Support Questions
Find answers, ask questions, and share your expertise

A model for Hadoop

New Contributor

A question.. maybe not very clever... but still a question. If HDFS is a file system dedicated to contain the "Big Data", I suppose there should be a way to organize the information consistently, in order to help also a sound development of the data ingestion activities... does it exist a model or a method to follow to organize such information in a proper way?
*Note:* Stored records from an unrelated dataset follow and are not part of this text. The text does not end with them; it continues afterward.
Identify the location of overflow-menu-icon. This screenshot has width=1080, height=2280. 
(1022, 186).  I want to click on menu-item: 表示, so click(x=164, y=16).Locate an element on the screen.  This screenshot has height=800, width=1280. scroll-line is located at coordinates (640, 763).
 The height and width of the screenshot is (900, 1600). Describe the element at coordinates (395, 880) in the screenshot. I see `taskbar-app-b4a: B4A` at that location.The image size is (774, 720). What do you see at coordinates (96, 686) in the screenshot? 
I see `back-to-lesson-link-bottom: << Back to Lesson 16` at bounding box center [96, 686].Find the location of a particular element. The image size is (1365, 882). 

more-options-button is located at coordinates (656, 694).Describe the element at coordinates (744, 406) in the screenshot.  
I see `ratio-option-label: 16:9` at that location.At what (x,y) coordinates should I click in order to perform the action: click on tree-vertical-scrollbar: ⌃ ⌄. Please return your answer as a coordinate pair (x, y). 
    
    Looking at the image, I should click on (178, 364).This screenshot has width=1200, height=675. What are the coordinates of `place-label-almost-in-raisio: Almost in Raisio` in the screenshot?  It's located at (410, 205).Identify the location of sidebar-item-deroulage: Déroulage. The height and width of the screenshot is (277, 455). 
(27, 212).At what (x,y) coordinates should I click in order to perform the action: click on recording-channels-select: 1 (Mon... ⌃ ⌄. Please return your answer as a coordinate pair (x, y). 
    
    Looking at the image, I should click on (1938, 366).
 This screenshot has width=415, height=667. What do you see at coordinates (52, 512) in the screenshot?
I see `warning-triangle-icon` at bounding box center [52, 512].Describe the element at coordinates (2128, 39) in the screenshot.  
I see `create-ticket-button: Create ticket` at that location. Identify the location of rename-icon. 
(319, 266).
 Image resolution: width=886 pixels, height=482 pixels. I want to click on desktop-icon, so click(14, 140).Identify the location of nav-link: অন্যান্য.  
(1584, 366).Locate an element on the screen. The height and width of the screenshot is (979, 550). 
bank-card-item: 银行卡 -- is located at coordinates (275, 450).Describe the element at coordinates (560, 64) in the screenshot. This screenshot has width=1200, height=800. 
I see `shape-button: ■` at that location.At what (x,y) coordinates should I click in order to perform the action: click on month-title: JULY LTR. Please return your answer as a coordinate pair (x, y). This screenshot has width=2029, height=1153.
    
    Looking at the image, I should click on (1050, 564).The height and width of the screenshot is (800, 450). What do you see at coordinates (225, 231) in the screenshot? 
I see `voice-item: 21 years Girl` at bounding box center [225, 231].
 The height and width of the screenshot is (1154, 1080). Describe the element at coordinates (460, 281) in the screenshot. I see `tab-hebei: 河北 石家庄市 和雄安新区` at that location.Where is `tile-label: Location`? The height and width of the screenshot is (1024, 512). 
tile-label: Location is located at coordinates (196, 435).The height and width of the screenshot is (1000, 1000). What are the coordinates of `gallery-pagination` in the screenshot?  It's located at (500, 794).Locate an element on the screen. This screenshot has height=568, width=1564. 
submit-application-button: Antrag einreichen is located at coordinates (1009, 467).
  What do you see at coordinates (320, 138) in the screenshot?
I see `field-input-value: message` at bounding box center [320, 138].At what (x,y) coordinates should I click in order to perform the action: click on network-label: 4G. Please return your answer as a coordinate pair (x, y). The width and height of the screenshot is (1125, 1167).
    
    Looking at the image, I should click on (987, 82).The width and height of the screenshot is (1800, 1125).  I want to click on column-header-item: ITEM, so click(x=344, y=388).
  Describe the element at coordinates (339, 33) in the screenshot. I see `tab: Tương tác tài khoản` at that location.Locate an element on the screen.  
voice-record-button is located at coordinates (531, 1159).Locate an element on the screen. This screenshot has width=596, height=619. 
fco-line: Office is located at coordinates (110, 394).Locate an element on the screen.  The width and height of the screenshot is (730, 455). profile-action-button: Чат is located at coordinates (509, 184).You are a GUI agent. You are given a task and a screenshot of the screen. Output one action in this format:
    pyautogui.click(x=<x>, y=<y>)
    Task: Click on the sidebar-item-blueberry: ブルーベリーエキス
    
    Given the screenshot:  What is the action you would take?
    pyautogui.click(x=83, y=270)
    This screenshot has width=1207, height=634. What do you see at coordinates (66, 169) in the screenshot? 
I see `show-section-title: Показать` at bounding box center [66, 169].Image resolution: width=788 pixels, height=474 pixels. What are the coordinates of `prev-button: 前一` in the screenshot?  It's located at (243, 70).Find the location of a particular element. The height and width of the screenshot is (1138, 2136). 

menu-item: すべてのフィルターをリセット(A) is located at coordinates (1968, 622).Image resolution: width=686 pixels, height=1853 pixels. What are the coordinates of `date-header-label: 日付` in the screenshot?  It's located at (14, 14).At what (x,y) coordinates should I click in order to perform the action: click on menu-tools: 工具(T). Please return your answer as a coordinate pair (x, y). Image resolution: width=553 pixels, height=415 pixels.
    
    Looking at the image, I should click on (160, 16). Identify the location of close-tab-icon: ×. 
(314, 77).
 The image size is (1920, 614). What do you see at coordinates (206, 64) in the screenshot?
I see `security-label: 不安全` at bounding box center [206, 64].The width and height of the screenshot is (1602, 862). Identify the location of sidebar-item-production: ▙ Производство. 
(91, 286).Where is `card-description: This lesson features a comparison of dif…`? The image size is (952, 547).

Which is your experience?

1 REPLY 1

@Nicola Poffo

I don't think we have any model or a method to follow the data ingestion activities but here I will try to give few examples the way we are arranging the data in HDFS

hdaoop fs -ls /basedata/ --it contains company's RAW data, nothing but source data without any ETL process

hadoop fs -ls /stage/ --all the ETL tables are creating here before inserting the data into target tables.

hadoop fs -ls /target/ --tables for Analysis

How we are Organizing individual applications's data?

Example for One Schema Data.

hadoop fs -ls /target/

hadoop fs -ls /target/<application/data sourcename>/<partitions>/

hadoop fs -ls /target/<application2/data sourcename>/<partitions>/

hadoop fs -ls /target/<application3/data sourcename>/<partitions>/

I hope this may help you 🙂